● **Task description**: Could you reproduce, from the records below, everything from the line with "Click the Save file floppy icon" down to the line with "Click the orange", keeping both of those lines and changing nothing?

________________________

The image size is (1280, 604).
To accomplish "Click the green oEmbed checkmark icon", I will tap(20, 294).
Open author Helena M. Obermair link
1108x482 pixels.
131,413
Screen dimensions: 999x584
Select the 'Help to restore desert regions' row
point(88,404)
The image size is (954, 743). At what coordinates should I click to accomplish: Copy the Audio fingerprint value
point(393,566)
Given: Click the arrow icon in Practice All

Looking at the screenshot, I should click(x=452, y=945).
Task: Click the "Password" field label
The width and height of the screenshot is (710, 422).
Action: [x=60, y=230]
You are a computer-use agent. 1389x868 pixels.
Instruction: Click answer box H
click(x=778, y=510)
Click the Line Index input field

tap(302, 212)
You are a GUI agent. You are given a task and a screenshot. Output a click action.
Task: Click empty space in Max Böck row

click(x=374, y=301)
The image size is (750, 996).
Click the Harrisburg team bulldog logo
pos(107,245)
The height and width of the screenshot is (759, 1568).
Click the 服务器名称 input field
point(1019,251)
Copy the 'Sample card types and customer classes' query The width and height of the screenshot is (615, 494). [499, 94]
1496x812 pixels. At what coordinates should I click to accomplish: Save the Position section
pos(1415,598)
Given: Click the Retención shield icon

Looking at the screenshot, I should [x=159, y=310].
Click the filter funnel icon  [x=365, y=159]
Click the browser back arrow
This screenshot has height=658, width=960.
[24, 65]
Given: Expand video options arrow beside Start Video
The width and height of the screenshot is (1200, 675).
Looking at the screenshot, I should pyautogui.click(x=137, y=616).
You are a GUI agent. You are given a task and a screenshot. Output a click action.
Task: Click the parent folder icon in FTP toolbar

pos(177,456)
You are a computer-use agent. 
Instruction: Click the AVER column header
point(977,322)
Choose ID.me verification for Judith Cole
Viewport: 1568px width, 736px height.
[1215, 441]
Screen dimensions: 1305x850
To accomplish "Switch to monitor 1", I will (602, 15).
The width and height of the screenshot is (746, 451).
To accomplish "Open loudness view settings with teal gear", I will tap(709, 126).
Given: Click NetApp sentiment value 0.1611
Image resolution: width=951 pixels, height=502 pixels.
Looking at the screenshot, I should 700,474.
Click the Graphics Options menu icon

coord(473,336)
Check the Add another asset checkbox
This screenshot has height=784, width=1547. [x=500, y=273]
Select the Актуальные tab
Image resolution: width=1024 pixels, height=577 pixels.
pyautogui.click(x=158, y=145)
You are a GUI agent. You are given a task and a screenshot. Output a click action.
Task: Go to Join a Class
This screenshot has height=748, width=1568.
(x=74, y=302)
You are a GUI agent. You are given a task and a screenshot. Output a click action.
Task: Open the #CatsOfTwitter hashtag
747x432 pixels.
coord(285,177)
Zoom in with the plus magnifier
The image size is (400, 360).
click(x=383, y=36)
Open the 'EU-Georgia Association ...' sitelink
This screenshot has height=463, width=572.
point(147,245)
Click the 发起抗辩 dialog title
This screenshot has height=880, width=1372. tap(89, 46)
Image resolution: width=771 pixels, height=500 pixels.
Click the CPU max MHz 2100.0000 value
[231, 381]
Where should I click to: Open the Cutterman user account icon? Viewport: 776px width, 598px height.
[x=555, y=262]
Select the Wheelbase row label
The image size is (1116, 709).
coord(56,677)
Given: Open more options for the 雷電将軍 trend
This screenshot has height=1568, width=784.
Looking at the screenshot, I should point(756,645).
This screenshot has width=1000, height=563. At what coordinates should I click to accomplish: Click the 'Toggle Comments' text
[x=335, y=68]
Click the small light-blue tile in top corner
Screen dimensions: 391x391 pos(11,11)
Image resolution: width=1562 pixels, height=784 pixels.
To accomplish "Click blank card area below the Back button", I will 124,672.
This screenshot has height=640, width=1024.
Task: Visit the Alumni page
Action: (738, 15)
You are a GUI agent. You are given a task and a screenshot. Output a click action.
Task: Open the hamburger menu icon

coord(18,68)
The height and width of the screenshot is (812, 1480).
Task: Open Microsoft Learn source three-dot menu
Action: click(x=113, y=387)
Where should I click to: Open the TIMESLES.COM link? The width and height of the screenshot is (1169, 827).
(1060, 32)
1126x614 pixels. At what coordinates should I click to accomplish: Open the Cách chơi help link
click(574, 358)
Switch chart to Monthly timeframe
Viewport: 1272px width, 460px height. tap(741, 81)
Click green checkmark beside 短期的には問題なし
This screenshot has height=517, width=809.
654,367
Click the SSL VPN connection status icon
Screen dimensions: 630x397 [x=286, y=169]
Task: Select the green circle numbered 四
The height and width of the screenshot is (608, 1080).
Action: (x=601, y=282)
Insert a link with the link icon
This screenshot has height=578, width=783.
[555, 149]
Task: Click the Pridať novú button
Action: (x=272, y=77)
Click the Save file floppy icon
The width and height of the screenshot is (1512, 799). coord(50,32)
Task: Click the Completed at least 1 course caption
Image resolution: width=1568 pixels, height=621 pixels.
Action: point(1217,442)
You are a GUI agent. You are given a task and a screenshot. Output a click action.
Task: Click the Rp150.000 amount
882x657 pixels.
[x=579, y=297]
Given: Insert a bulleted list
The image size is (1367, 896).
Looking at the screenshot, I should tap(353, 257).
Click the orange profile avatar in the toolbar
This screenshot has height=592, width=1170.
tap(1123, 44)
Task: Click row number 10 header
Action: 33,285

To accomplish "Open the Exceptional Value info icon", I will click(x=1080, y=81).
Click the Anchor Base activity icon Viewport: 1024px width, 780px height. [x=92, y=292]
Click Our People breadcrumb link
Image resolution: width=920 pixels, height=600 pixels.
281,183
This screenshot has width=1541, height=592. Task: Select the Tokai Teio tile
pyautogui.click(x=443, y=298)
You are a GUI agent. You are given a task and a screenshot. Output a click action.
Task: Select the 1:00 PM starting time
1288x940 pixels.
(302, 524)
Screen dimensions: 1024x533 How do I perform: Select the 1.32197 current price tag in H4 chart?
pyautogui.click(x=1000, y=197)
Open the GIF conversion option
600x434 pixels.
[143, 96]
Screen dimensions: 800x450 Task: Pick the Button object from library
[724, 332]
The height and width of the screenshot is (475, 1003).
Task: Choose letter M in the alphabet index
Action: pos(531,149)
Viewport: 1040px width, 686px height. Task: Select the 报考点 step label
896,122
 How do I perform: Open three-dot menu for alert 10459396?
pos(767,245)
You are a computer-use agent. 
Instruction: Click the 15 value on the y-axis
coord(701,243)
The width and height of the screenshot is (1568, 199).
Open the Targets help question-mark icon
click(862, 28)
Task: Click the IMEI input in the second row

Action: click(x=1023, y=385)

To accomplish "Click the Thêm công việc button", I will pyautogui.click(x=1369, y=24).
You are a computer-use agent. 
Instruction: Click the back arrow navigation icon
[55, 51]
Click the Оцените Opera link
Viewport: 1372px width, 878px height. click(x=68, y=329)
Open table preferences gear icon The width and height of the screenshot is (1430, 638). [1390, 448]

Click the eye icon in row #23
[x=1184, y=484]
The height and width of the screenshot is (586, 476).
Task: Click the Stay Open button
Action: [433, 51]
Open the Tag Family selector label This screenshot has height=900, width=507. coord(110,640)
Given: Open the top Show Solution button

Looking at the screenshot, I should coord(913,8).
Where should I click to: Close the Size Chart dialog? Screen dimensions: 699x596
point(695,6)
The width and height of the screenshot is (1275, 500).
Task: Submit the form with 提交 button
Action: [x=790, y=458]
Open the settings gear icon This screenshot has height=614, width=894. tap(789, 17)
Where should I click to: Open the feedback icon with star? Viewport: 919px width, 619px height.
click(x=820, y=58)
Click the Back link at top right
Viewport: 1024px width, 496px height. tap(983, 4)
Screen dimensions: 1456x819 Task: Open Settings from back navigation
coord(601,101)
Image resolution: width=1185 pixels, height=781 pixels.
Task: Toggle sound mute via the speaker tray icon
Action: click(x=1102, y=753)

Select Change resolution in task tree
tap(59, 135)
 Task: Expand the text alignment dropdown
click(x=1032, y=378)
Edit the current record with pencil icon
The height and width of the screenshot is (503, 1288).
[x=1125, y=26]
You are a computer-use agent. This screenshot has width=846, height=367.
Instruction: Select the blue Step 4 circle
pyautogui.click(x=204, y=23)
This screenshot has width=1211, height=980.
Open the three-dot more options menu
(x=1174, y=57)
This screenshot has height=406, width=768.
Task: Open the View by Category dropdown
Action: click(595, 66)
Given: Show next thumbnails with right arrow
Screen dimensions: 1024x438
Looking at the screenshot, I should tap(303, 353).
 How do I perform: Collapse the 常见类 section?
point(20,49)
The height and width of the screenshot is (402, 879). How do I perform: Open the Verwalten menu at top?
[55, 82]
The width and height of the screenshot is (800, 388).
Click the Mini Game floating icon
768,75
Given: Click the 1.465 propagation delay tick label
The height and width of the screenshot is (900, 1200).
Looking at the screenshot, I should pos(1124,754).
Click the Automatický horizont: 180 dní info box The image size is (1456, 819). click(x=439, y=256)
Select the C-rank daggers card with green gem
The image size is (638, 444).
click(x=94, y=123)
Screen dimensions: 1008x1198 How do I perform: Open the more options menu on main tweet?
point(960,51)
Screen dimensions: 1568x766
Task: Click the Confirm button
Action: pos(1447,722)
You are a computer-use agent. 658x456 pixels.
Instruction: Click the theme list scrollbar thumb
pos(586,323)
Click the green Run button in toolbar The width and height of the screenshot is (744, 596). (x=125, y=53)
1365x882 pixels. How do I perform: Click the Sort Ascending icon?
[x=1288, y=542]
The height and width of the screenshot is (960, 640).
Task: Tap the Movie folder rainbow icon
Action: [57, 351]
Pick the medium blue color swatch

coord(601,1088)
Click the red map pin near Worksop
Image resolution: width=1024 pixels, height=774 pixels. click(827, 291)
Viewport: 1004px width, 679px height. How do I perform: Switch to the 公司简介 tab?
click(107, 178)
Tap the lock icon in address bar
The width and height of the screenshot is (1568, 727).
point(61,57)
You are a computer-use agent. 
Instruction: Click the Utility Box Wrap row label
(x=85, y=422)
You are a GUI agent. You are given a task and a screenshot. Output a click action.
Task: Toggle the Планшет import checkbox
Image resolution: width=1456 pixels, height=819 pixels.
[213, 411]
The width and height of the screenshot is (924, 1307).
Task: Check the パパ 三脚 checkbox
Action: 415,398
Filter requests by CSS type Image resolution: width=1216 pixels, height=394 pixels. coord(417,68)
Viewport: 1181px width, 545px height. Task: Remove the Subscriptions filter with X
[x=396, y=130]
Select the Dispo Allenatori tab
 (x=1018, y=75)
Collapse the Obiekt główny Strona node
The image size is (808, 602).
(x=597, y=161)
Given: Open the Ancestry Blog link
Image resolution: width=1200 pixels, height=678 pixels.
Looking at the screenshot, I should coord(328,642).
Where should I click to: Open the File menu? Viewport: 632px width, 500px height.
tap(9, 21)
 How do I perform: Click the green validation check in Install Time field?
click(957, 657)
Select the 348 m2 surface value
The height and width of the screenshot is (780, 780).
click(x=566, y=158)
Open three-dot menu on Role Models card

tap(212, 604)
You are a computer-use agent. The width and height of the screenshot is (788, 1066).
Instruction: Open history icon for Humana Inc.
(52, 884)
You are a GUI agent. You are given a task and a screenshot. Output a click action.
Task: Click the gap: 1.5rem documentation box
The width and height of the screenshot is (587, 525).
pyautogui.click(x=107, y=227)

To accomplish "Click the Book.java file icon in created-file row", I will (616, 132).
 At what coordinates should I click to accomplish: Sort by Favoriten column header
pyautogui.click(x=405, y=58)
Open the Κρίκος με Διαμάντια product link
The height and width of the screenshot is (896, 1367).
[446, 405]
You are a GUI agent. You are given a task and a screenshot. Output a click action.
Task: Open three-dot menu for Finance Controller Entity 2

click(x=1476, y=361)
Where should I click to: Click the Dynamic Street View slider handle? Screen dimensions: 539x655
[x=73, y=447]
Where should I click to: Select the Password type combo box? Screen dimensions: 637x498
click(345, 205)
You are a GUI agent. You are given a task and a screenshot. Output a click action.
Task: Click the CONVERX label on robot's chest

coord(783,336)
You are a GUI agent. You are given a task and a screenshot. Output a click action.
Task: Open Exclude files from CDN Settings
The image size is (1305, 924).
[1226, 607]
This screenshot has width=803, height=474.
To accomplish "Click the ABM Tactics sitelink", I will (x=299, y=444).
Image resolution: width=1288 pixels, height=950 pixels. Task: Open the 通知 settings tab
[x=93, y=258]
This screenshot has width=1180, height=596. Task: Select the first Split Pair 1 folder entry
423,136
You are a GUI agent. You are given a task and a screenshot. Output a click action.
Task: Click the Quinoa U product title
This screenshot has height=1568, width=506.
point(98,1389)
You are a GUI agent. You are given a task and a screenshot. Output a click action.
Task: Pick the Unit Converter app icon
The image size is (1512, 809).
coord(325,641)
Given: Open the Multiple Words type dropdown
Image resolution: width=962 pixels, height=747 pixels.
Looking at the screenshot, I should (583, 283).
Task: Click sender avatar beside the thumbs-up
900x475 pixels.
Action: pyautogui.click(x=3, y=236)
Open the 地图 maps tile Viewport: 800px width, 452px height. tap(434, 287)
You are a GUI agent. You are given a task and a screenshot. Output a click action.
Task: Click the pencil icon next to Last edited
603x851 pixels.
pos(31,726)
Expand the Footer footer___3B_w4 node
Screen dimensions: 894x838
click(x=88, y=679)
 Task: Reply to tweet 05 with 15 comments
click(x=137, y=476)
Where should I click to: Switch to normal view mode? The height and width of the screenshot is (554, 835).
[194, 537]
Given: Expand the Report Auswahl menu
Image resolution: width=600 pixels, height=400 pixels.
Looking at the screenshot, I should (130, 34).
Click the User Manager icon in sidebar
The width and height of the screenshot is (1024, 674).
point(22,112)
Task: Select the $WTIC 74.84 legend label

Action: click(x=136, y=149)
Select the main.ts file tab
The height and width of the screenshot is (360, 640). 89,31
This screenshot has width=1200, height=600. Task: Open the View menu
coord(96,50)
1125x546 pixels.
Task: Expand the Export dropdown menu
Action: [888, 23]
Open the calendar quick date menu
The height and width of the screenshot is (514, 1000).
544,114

________________________

● **Your solution**:
Click the Save file floppy icon
The width and height of the screenshot is (1512, 799). coord(50,32)
Task: Click the Completed at least 1 course caption
Image resolution: width=1568 pixels, height=621 pixels.
Action: point(1217,442)
You are a GUI agent. You are given a task and a screenshot. Output a click action.
Task: Click the Rp150.000 amount
882x657 pixels.
[x=579, y=297]
Given: Insert a bulleted list
The image size is (1367, 896).
Looking at the screenshot, I should tap(353, 257).
Click the orange profile avatar in the toolbar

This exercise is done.